Connectivity Plugin 4.0: Important and Awesome Changes

The Connectivity Plugin for Xamarin is my second most installed NuGet package with nearly 600,000 installs at time of writing this. It is easy to see why as it gives developers the ability to check connectivity on any platform with a single line of code, subscribe to events, and see what the current connection type is, with a complete cross platform API for iOS, Android, macOS, and Windows.

I mean look at this thing, it is beautiful:

if(CrossConnectivity.Current.IsConnected)
{
    //You are connected to the internet!!!
}

However, there is a feature that isn't used as much that let's developers ping a local or remote host to see if the device can connect to it. This is often good to use when you want to see if your web host or API is up and running before making full network calls to pull down data.

This "Ping" support was implemented a few different ways across iOS, Android, and Windows, which lead to a few rare issues based on how the developers were using the API. This has all changed with the standardization of checking for reachability in version 4.0, which is available in pre-release today, and took me a long time and a lot of code to refactor with Frank Krueger. So much that I even tweeted about it.

API Changes

In the past the API wasn't really clear if developers should use:

Task<bool> IsReachable(string host, int msTimeout = 5000);
or
Task<bool> IsRemoteReachable(string uri, int port = 80, int msTimeout = 5000);

In addition, what is with the weird port and what is with timeout in milliseconds! The API is now much cleaner:

Use:

  • IsReachable: to check a hostname such as a machine name or IP address
  • IsRemoteReachable: to check reachability of a full valid URI

They now take in a bit different parameters:

Task<bool> IsReachable(string host, TimeSpan timeout);
Task<bool> IsRemoteReachable(string uri, TimeSpan timeout);
Task<bool> IsRemoteReachable(Uri uri, TimeSpan timeout);

This means that you can simply add the port into the URI or the string, which will be converted to a URI.

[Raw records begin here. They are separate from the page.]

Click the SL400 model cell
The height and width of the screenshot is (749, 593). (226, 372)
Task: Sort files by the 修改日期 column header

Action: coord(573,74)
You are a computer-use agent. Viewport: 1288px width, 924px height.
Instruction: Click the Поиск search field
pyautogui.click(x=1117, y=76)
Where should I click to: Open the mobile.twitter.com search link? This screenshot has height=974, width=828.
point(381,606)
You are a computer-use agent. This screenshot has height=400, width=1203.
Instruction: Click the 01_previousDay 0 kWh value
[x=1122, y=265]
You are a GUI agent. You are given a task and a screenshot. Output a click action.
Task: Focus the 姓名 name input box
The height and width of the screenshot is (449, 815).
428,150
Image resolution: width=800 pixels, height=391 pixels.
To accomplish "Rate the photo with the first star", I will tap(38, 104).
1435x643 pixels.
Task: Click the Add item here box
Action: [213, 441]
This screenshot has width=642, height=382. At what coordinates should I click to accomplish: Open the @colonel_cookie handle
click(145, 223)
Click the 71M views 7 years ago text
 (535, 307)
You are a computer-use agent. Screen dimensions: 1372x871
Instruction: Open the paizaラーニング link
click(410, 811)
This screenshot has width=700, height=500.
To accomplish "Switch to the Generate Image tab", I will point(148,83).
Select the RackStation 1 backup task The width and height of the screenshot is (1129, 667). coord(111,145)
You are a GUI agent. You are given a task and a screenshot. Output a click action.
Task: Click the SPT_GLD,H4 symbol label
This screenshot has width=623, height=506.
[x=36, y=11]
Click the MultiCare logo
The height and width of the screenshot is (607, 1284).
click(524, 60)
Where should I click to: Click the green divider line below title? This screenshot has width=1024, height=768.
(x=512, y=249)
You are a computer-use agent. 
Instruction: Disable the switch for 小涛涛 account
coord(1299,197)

Notice that everything now uses TimeSpan for the timeout :) very nice!

Under the hood upgrades

One of the original problems with IsReachable on iOS/macOS was that there is actually no built in APIs to ping a local IP address or hostname. This is why I asked very nicely for our components team to create a C# binding around Apple's SimplePing and push it up to NuGet so I can consume it!

On Android things are even more tricky as the old code only attempted to use Java.Net.InetAddress to check for reachability.... which actually doesn't work with hostnames. Now, it detects if you passed it an IP Address and checks, else simply just attempts to resolve the actual hostname.

When it comes to IsRemoteReachable each platform was using different mechanisms to do the same thing. This is no good! This is .NET and we have Sockets! Every platform now uses Socket Streams as their core.

Test it today

If you are using the Connectivity Plugin with these methods in your application, I encourage you to test it out today and give feedback on GitHub.